Using the records below, filter out every line that lacks "computer" and copy the rest.
-------------------------
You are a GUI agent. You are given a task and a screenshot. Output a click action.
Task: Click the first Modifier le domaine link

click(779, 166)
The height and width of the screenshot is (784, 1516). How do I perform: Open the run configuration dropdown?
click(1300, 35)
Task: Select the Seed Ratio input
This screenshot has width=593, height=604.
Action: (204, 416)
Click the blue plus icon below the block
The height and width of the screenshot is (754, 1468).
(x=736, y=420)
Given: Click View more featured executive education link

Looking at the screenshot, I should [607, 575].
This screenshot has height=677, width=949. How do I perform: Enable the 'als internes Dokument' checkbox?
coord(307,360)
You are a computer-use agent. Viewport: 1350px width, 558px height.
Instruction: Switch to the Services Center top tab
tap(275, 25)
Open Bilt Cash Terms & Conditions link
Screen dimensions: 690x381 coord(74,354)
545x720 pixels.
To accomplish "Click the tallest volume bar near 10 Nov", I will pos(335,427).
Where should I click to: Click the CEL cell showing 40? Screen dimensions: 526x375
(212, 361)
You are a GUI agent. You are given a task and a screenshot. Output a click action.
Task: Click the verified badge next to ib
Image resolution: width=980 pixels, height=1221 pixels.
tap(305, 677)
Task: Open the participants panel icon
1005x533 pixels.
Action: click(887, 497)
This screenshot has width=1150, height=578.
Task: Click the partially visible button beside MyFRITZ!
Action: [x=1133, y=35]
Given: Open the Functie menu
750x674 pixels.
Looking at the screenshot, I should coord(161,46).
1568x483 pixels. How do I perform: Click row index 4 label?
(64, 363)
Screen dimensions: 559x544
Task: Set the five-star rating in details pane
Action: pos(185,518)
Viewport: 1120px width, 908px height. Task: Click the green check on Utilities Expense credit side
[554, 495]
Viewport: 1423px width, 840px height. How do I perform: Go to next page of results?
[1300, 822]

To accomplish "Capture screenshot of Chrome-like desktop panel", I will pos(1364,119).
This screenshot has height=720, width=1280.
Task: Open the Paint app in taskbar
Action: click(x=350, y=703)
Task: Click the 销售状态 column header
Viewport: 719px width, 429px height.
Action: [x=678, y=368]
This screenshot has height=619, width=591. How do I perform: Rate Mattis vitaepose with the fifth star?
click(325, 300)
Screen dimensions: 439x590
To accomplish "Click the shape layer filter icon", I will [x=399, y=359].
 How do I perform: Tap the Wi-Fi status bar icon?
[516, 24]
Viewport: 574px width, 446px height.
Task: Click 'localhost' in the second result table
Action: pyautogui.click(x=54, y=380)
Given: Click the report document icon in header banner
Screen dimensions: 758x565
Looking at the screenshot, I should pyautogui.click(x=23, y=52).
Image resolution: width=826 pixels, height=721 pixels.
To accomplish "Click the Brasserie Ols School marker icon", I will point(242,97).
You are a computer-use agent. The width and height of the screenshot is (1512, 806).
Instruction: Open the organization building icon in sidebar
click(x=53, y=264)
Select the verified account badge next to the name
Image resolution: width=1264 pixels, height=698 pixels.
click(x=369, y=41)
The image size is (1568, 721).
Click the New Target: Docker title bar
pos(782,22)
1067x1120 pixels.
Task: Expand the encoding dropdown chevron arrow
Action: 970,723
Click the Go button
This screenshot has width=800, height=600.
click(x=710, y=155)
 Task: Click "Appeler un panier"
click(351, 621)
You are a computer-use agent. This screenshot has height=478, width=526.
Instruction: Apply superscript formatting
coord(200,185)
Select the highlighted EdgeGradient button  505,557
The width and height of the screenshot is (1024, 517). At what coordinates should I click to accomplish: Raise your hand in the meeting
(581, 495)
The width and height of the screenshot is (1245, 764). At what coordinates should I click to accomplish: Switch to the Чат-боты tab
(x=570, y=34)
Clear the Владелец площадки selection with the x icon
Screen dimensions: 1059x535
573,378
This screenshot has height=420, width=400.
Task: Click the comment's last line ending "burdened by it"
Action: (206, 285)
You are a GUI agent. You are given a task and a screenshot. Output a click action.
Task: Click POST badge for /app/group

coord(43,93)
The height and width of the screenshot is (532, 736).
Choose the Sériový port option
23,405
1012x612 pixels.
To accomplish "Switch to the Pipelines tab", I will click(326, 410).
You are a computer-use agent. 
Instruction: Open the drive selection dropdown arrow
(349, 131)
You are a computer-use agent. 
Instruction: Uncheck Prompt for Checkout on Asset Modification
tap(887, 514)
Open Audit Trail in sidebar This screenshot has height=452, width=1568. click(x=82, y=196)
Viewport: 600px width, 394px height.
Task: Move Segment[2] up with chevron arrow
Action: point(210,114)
-------------------------
— Output for this task —
You are a computer-use agent. Viewport: 1350px width, 558px height.
You are a computer-use agent. The width and height of the screenshot is (1512, 806).
You are a computer-use agent. This screenshot has height=478, width=526.
You are a computer-use agent. 
You are a computer-use agent. 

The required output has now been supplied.